Hawaii, Utah and Wyoming have rules that might have allowed Kirk to step aside while limiting any partisan political consequence. In those states, according to Zorn, officials representing the party of the departing Senator submit a list of three candidates to the governor, who must choose from among those candidates for a replacement.

If we had such a law in Illinois, Kirk could have resigned and the Republican Party would have essentially chosen his replacement.  It’s even possible that, when Kirk was ready to return, the replacement could have stepped aside, and the Republicans could have included Kirk on the list of candidates to replace the “temporary” Senator.

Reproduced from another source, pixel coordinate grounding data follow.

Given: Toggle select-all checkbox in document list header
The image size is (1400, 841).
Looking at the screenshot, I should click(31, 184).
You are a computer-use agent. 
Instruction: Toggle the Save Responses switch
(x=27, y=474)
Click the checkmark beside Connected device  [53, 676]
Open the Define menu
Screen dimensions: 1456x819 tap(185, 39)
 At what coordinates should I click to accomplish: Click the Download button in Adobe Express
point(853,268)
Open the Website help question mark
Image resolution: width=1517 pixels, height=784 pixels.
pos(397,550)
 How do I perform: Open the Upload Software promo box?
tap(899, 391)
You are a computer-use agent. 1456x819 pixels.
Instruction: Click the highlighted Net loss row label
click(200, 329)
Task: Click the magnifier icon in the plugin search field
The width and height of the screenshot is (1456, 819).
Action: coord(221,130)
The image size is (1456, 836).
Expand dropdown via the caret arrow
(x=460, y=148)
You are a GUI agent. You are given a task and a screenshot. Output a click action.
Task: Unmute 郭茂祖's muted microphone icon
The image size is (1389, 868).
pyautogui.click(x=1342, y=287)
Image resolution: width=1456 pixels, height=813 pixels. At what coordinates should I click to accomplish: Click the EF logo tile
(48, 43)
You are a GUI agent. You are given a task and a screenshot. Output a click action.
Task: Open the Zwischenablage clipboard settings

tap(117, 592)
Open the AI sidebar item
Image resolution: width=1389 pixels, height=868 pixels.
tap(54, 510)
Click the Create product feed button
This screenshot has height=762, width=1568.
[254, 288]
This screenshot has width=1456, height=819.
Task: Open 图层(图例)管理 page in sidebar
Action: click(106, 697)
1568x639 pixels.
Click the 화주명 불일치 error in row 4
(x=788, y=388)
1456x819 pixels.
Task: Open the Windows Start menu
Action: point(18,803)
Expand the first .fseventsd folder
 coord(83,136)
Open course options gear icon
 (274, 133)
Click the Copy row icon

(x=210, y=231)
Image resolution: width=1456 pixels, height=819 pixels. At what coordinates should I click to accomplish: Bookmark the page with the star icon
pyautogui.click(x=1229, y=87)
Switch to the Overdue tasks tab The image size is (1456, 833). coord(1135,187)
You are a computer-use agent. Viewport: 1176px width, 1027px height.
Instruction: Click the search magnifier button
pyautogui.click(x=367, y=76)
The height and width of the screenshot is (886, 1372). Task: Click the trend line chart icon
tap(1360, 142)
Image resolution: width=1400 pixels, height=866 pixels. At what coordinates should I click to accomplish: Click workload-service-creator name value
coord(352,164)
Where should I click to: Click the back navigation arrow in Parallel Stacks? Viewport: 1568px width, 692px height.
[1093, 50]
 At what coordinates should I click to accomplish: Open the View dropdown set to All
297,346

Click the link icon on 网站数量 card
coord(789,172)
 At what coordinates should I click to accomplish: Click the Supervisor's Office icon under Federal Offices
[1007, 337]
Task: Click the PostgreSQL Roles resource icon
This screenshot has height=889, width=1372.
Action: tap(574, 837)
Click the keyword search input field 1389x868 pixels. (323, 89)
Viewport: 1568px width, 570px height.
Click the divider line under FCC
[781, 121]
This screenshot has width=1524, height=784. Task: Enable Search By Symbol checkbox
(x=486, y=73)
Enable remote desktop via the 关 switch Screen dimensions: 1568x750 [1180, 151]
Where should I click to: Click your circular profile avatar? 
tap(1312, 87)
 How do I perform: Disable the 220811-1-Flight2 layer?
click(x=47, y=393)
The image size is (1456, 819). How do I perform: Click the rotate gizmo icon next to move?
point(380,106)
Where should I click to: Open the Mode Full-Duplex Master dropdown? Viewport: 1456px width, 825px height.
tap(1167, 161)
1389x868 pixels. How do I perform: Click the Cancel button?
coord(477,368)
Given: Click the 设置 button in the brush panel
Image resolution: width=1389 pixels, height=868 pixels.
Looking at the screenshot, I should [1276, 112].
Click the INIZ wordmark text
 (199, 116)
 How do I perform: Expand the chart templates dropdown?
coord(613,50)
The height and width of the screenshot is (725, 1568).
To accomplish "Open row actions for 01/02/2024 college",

Perhaps the law could provide for a temporary replacement in case of a medical disability like Kirk’s, eliminating the need for a second list of candidates to the Governor. Kirk could have taken a leave of absence, the GOP would have submitted a list of potential replacements, and the Governor would have chosen one of the GOP’s candidates to serve until Kirk’s doctors deemed him fit to return.

Of course, this isn’t perfect. The people of Illinois voted for Mark Kirk, not some other choice of the officials of the Republican Party, and intra-party fighting isn’t unheard of. We’d also need provisions to ensure the decision to resign or take a leave is made by the Senator, so that an elected official couldn’t be removed from office (even temporarily) except in extenuating circumstances.

While I’m a proud liberal, I want to make clear that the ideas I’m expressing here are not intended as a knock on Kirk personally – while I didn’t vote for him, the Senator no doubt makes the Republican caucus in the Senate a bit more moderate than it would be without him.

But I think that, all things considered, having two Illinois Senators in Washington is better than having only one. And with the Senator’s party providing a list of potential replacements, as suggested here,  there would be some limit on the political fallout of such a change.

Do you think it would have been better to have had another Republican representing Illinois in the Senate while Mark Kirk was recovering from his stroke?  Or has it been acceptable to lack representation for a year?